Examples of the Login stage

Assessment

Before the user started the assessment, they took a Likert Scale questionnaire to calibrate the app. The new calibration screen adopted the same design language as the assessment itself, to get the user accustomed to it before they began the test.

Examples of the Calibration stage

The test methodology meant that the total number of questions for the user couldn’t be predicted, but a new omnipresent progress bar reduced uncertainty.
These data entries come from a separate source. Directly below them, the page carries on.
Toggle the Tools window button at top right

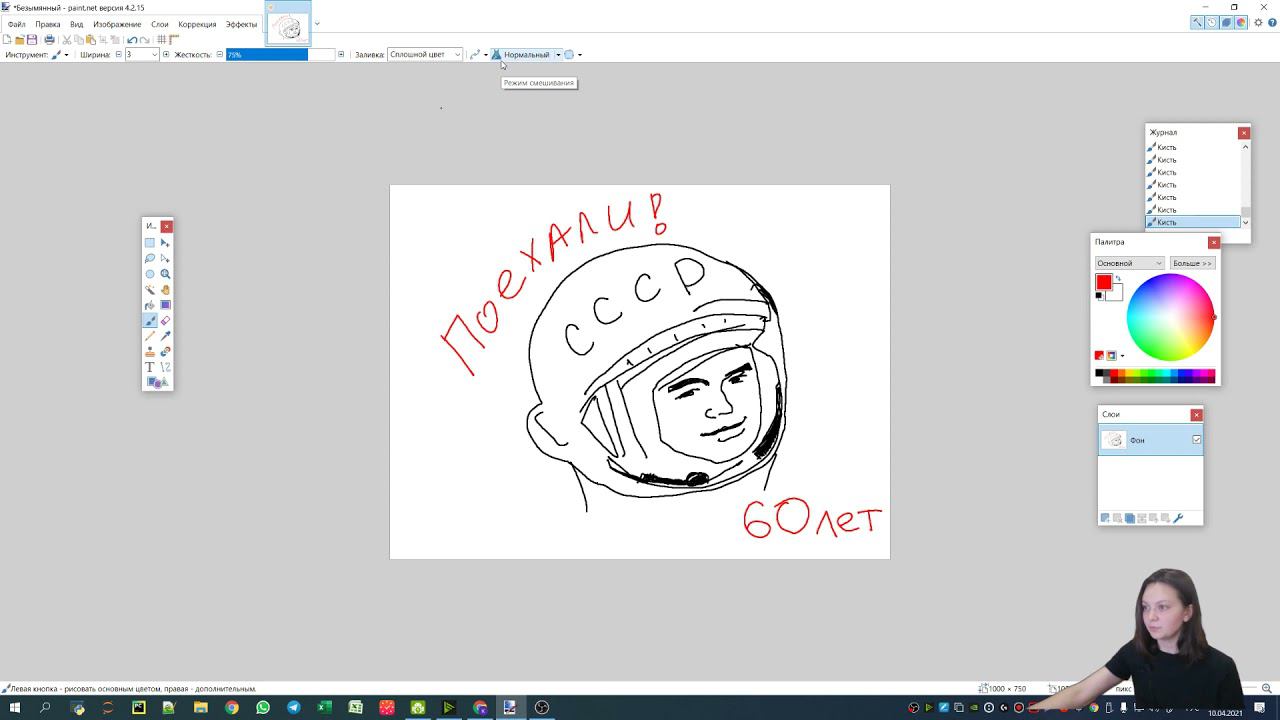[1196, 22]
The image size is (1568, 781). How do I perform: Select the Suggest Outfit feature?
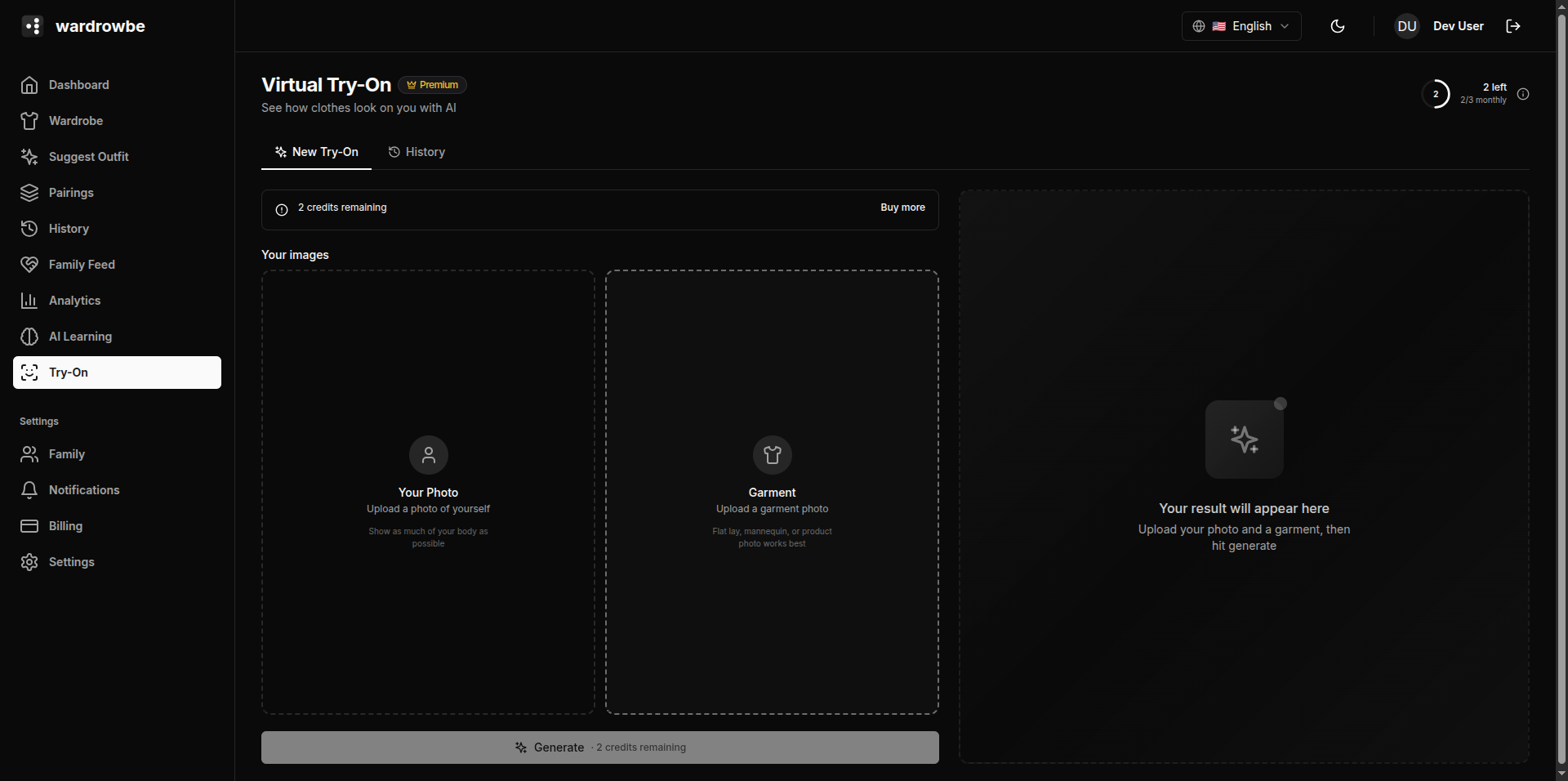[88, 156]
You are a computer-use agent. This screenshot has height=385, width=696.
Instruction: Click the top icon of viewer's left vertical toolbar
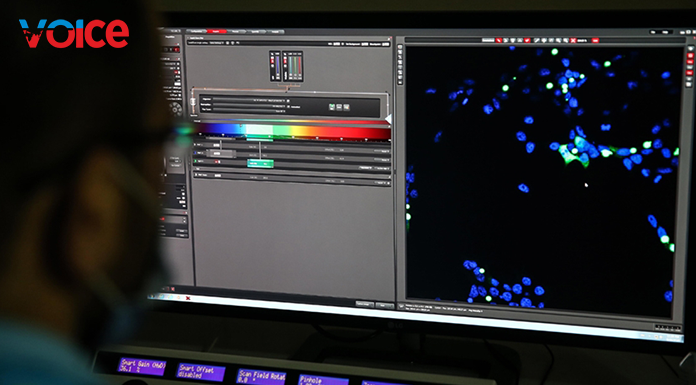pos(400,47)
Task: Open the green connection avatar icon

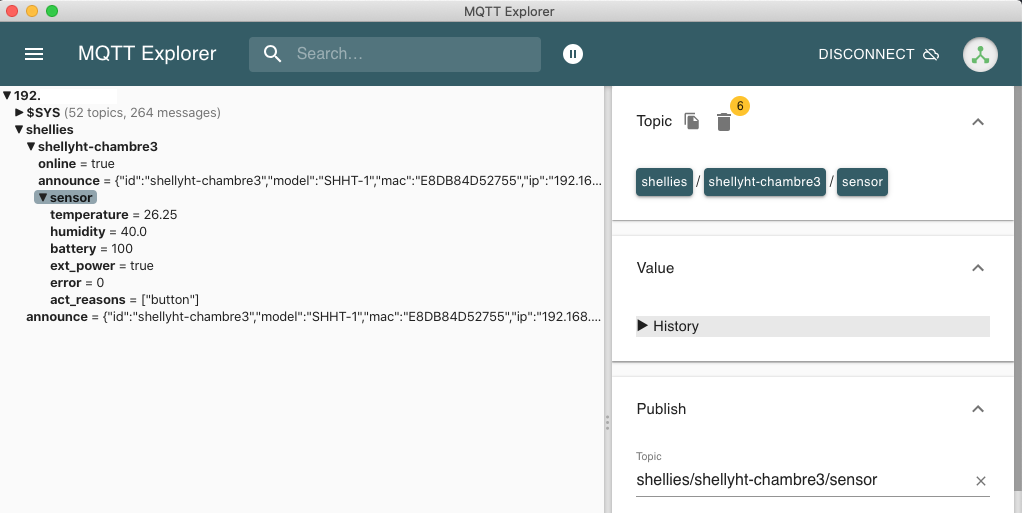Action: [x=980, y=54]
Examples of the Assessment stage

Stakeholder

Previously users were required to complete the Stakeholder stage (identifying people to give 360 feedback) before they reached the Coaching stage. This sequential approach delayed users from reaching the core of LeaderAmp. The new design incorporated an nonintrusive notification screen for the Stakeholder stage that could be dismissed, allowing them to keep working and return to this later.
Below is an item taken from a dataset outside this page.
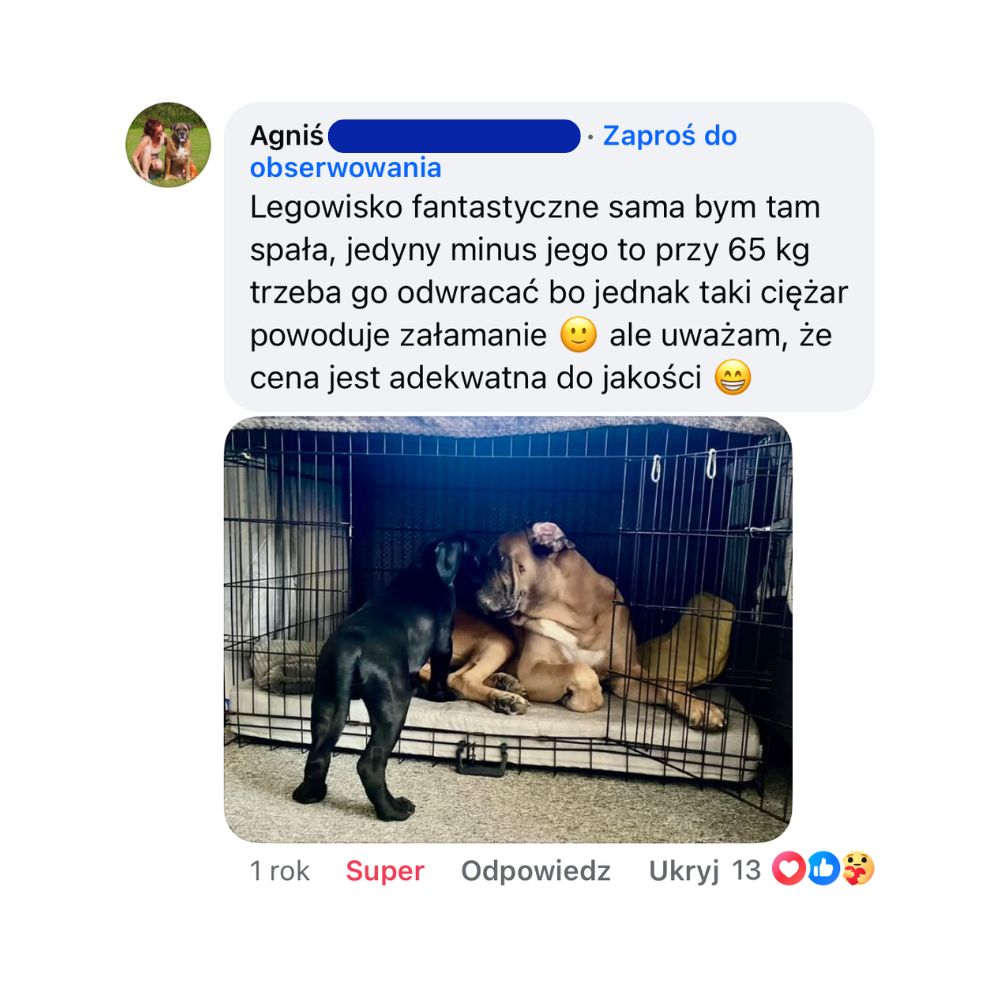The image size is (1000, 1000).
Task: Open the attached dog crate photo
Action: tap(508, 629)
Examples of the Stakeholder stage

Coaching

The use of a new navigation system (shown below) enabled us to adopt a flow-in-a-flow layout. The Coaching stage was divided into messages (one way asynchronous broadcasts), chat (allowing a 1–2–1 personal or AI coach chat relating to individual needs) and journal (allowing the users to record snippets and summarise their learnings).

Examples of the Coaching stage

Navigation

The navigation system was segmented three ways:

  • wizard navigation (allowing the user to accomplish a goal by clicking through steps)
  • folder navigation (allowing navigation items to have flow-in-a-flow steps and sub-steps), and
  • global navigation (such as a hamburger menu, allowing the users to navigate to all available itemised content).
Examples of the navigation types

Re-assessment

The first time the user took an assessment it recorded a base score , using a complex algorithm combining absolute score, confidence interval and fuzzy logic. This wasn’t shared with the user at that time but was used to track progress at each quarterly reassessment. A report was generated that recorded performance as either ‘improvement’ or ‘no-change’ (if the confidence-interval range was still within that of the previous assessment). The new design let the user select and compare difference between any two assessment scores.

Examples of the Re-assessment Stage

Control Panel

The Control Panel is the desktop app for managing and controlling several functions of the mobile app. It’s main purpose was to serve three types of users:

  • The Super Admin (LeaderAmp)
  • The Admin
  • The Coach
The Timeline within the Control Panel

The Super-Admin’s task entailed configuring modules for a specific customer, toggling specific pre-configured LeaderAmp owned content (called battery: which involved a specific test, scales and items) and fine-tuning the output (calibrating the confidence interval range, if-then scenarios, error handling, alternative responses, etc.).

The Super-Admin and the Admin users would be interested in reviewing the overall health of the items within their governance. For example, the Super-Admin would want to know the stages its customers have reached. The Admin would be interested in the same information but for a specific individual.

Slicing within the Timeline

The Coach’s panel was mainly to provide coaching nuggets to an individual or a cohort by sending custom messages, broadcast and tasks. The Coach could also send reminders.

The Dashboard within the Control Panel

To meet these differing requirements, the desktop app was designed using a customer view.

A folder hierarchy approach ensured that depending upon the type of logged in user, they could either see only relevant customer or individual data.

A simple traffic-light design gave an indicative health overview. To further segment the content, the navigation had a flow-in-a-flow system divided between dashboard, timeline, coaching and settings. The access would again depend on the type of user.

Footnote: LeaderAmp was designed in August 2016 and development work happened in parallel. The app went live in the Android Play Store and the Apple App Store. Some content has since been modified including LeaderAmp’s logo.